Francesca looks at a blueberry that fell into her robe pocket. "I'm scared."
"I'm intrigued," David says.
"Fine, you can adopt Grayson," she jokes. "We'd love to have you in the family."
Adam taps his fingertips on the counter. "No, it's nothing big. I got off the phone last night with an old buddy of mine from Nashville, Mackenzie – Mac – and he recently inherited a property not far from here. He did a bunch of renovations and turned it into an inn."
"I love inns," Kate announces, walking into the room, squeezing wet curls with a cotton t-shirt. I glance her way. True to form, she is unaffected by my presence, or Adam's.
I'd love to be that self-assured.
Francesca bites, " The Day's Inn is a motel. Adam's not talking about the place where you hold business for your nighttime job."
"Stop it Fran," David demands. "She's not a prostitute."
"Anyway," Adam continues, "He's having a friends and family weekend to work out the kinks and see how things run before he opens in December. I was going to go for the night tonight and he called to say some rooms opened up. There'd be more than enough room for all of us. And Mac's the nicest guy you'll ever meet. He'll be the best host."
I roll my last French toast and set it on a platter. While I cover it with sugar, Francesca and David exchange agreements that it sounds like fun.
A free staycation at a boutique hotel. Who wouldn't love it?
"Breakfast is ready," I announce, interrupting their conversations.
Francesca says, "A vacation from my vacation is just what I need." She gestures to the environment. "This whole week is a lot of work."
"Like having people cook food for you?
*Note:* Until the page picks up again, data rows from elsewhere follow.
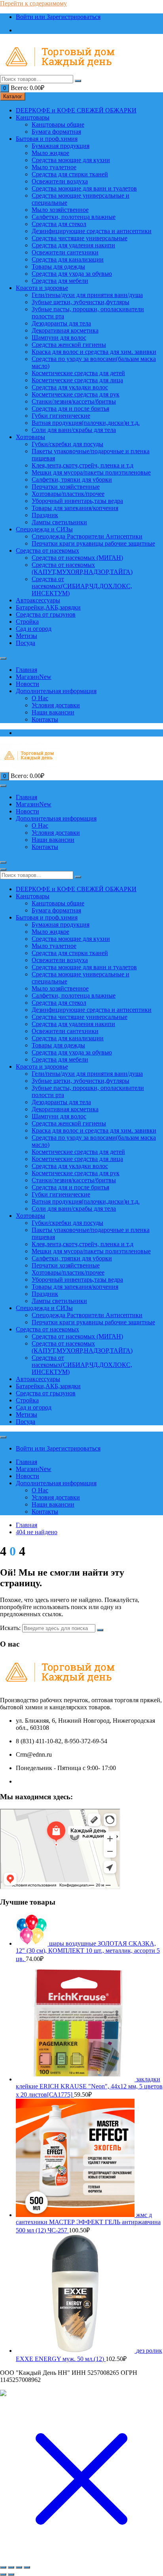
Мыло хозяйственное (60, 209)
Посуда (25, 642)
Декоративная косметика (65, 330)
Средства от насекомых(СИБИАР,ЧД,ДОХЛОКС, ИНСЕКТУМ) (82, 586)
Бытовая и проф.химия (47, 138)
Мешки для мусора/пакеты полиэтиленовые (91, 472)
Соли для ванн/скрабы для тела (74, 429)
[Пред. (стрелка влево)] (3, 2574)
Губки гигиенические (61, 415)
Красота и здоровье (42, 287)
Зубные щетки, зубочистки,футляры (80, 302)
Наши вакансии (53, 712)
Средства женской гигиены (69, 344)
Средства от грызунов (46, 614)
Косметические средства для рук (75, 394)
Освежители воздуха (60, 181)
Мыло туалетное (54, 167)
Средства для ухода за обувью (72, 273)
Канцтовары (32, 117)
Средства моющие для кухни (71, 160)
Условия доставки (56, 705)
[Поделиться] (19, 2567)
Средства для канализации (68, 259)
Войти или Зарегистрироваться (58, 16)
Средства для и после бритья (70, 408)
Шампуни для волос (59, 337)
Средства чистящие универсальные (79, 238)
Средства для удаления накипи (73, 245)
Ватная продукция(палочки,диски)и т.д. (86, 422)
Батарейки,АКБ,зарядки (48, 607)
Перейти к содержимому (33, 3)
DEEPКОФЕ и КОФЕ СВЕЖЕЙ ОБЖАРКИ (76, 110)
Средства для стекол (59, 224)
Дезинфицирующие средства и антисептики (92, 231)
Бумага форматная (56, 131)
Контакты (45, 719)
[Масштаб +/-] (3, 2567)
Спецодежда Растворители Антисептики (87, 536)
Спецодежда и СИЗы (44, 529)
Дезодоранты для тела (61, 323)
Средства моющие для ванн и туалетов (84, 188)
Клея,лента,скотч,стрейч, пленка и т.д (82, 465)
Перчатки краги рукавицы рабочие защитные (93, 543)
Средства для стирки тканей (70, 174)
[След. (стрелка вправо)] (11, 2574)
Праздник (45, 515)
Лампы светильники (59, 522)
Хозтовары (30, 437)
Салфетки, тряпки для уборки (72, 479)
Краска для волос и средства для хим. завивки (94, 351)
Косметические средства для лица (77, 380)
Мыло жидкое (50, 153)
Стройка (27, 621)
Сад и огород (33, 628)
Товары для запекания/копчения (75, 508)
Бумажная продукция (60, 145)
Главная (26, 669)
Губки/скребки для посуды (67, 444)
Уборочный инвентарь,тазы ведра (77, 500)
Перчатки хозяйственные (66, 486)
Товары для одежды (58, 266)
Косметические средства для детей (78, 373)
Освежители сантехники (65, 252)
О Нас (40, 698)
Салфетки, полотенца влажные (74, 216)
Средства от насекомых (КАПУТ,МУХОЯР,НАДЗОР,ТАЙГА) (82, 568)
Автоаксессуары (38, 600)
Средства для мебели (60, 280)
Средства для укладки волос (70, 387)
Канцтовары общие (58, 124)
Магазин (33, 676)
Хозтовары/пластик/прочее (68, 493)
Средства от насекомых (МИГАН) (77, 557)
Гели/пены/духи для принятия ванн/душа (87, 295)
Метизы (26, 635)
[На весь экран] (11, 2567)
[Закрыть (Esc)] (27, 2567)
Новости (27, 683)
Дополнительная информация (56, 691)
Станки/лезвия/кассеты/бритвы (74, 401)
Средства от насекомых (47, 550)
And watch your children?" I pass her the platter and jar of syrup. "Will you take these out to the dining room?"
She throws me a look, and the kitchen empties until only Adam and I remain.
He pauses, then asks, "What do you think?"
I wipe my hands on a dishtowel. "I think French toast was a solid breakfast choice."
" Vienna ."
I wince. "Adam, I don't know if a night away is a good idea."
"Please come," he insists. "It's friends and family night. And you and I are friends."
"…yup." I plaster an uneasy, conciliatory expression on my face.
"It's not like we're going to be shacked up in the same room," he murmurs. "I promise I won't walk down the hallway naked." He surrenders his hands. "I promise. My hands will stay to myself ."
I pinch my lips together but a smile escapes anyway. "Fine," I concede. "But what about Copper?"
"Maggie and Diego wanted to stay behind anyway. They've been itching for that peaceful time off they came up here to find before you people showed up." He smirks. His hip presses into the edge of the counter, and he folds his arms. "Plus, it'll be nice to not have a knowing audience around."
I hang the towel back on the oven door and listen to oblivious voices in the dining room.
"There's nothing for anyone to know," I remind him.
He shrugs. "I was just planning to bring my guitar. I know how twitchy and uncomfortable that makes you."
"Only if I'm being serenaded." I rest my hand on the counter, our leaning bodies mirroring one another.
Adam looks at my hand, as if judging the distance between his.
"You've never heard any of my songs," he says, dipping his voice low. "You don't know anything about being serenaded yet." He arches his brow, stretching his fingers a millimeter toward mine.
I should really not leave the parameters of this house.
Adam goes to join the others in the dining room, and I'm left in the kitchen, looking out of the window, wondering how much attention another jump in the lake will attract.